Single sign-on: How to manage your AWS account using G-Suite (SSO)
The idea behind SSO it’s pretty simple, you login into only one place and can use multiple applications.
Single sign-on (SSO) is an authentication scheme that allows a user to log in with a single ID and password to any of several related, yet independent, software systems
Benefits of using single sign-on include:
- Mitigate risk for access to 3rd-party sites (user passwords not stored or managed externally)
- Reduce password fatigue from different username and password combinations
- Reduce time spent re-entering passwords for the same identity
- Reduce IT costs due to lower number of IT help desk calls about passwords
- Easier onboarding/off-boarding process for new people in your company
How to leverage G Suite for SSO?
First of all, let’s clarify that there are multiple ways of archiving this, you could use LDAP or even SSO from AWS; this approach is to accomplish this using G-Suite.
To be able to start doing this you need to be a super admin of your G Suite account.
1. Create your custom attributes in G Suite
- Go to https://admin.google.com/u/1/ac/customschema
- Add the custom fields:
We are going to add: Role and SessionDuration. Pay extra attention to the “Multi-value” option for the role, as we most likely want to add more than one role for each user.
2. Create your SAML app:
-
Go to https://admin.google.com/u/1/ac/apps and navigate into "SAML Apps"
-
Click to add a new app, and choose "Setup my own custom app"
-
Download the certificate and store them in a safe place
-
Skip the first screen and in the second one, you can complete the details. This is the only way you can provide a proper logo to the app, and the only time you get this chance, there is no way to update the logo app once it’s created so be wise!
-
Now we can fill in the service provider details
-
Using the previously created mappings we can map our user attributes to the fields required by AWS.

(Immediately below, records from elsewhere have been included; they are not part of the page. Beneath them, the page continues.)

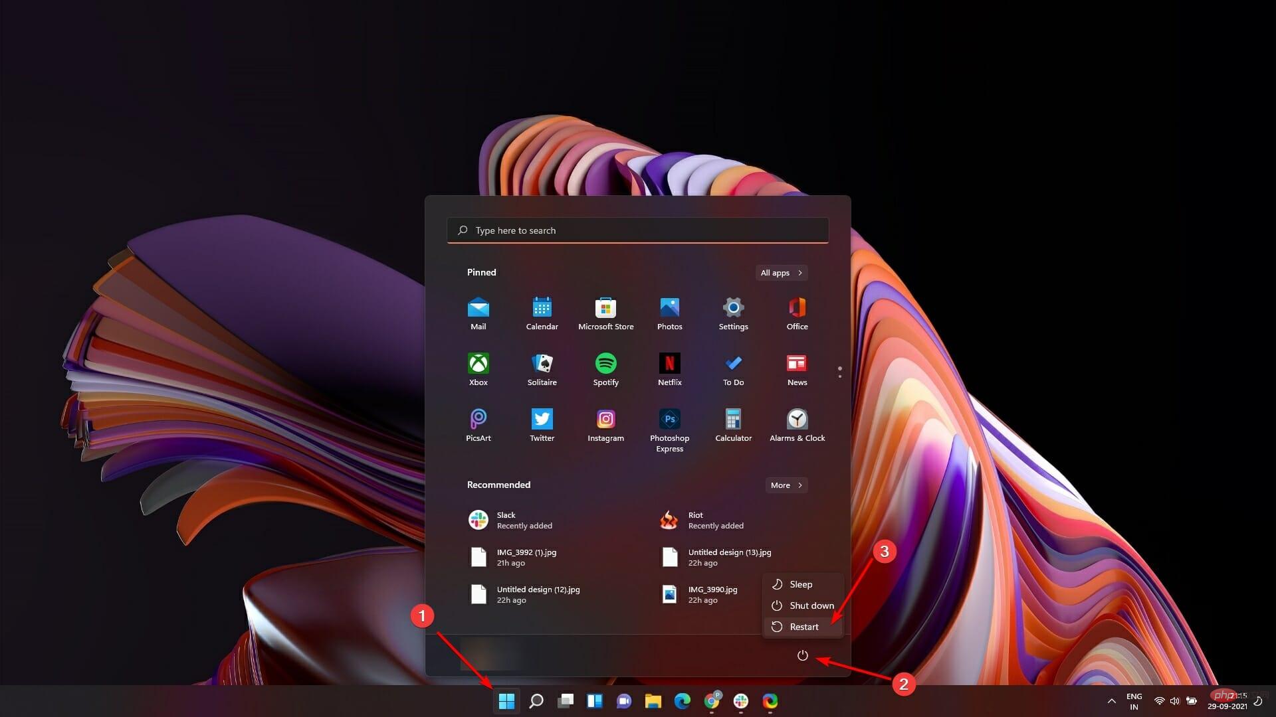This screenshot has height=717, width=1276.
Task: Select Shut down option
Action: 806,605
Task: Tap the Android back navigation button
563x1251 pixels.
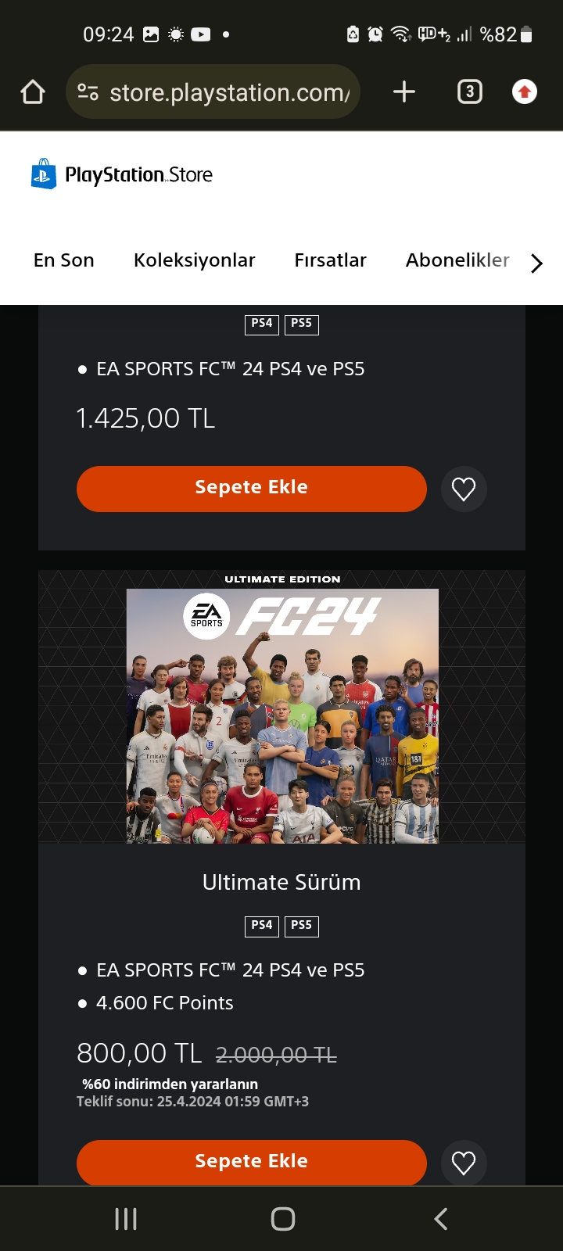Action: (x=440, y=1218)
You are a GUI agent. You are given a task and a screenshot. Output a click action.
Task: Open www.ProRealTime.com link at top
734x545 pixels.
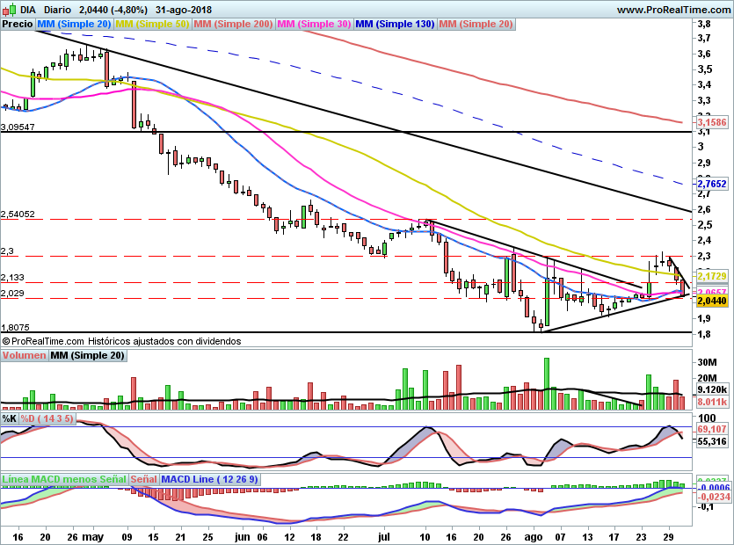[673, 10]
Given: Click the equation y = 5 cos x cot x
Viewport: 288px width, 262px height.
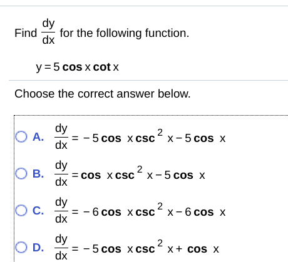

The full URL for each attribute (in order):
- https://aws.amazon.com/SAML/Attributes/Role
- https://aws.amazon.com/SAML/Attributes/RoleSessionName
- https://aws.amazon.com/SAML/Attributes/SessionDuration
Once we created the app we are going to be able to see the app in our app dropdown:
3. Creating the identity provider in AWS
Once the app its created we can log in and it’s going to send the details to AWS, but what’s linking our G-Suite with our AWS account?
For this, we need to enable a new identity provider in our AWS account.
- Log in to the AWS console, and navigate to the IAM service
- Go to the "Identity providers" option and add a new one
Provide the certificate document from the app we just created in G-Suite.
4. Assign roles to the users
In G-Suite you can navigate to the User profile and add the new role into the new custom attribute.
For this example the role I’m going to use "GooglePowerUserRole", this role was previously created to give access to as a PowerUser into the AWS account.
Remember that the format we need to follow is:
<RoleToAsume>,<IdentityProvider>
Once we login into the app we are going to see a similar screen to this one:
This is basically telling you that you can assume the "GooglePowerUserRole" into the account “511111111111”.
We could also replicate the identity provider into multiple accounts and let the user access different roles into different accounts.
Summary
We saw what are the benefits of SSO, and why we should think of implementing it in our organisation, to keep it even secure I’d recommend enforcing 2FA in your G-Suite account, but that’s another discussion.
Also, we saw how to configure both G-Suite and AWS to work together, allowing our users to only log in once.
Remember that if you are planning on implementing something like this you have multiple other ways that could provide you with the same functionality as using LDAP or services like OneLogin or Okta.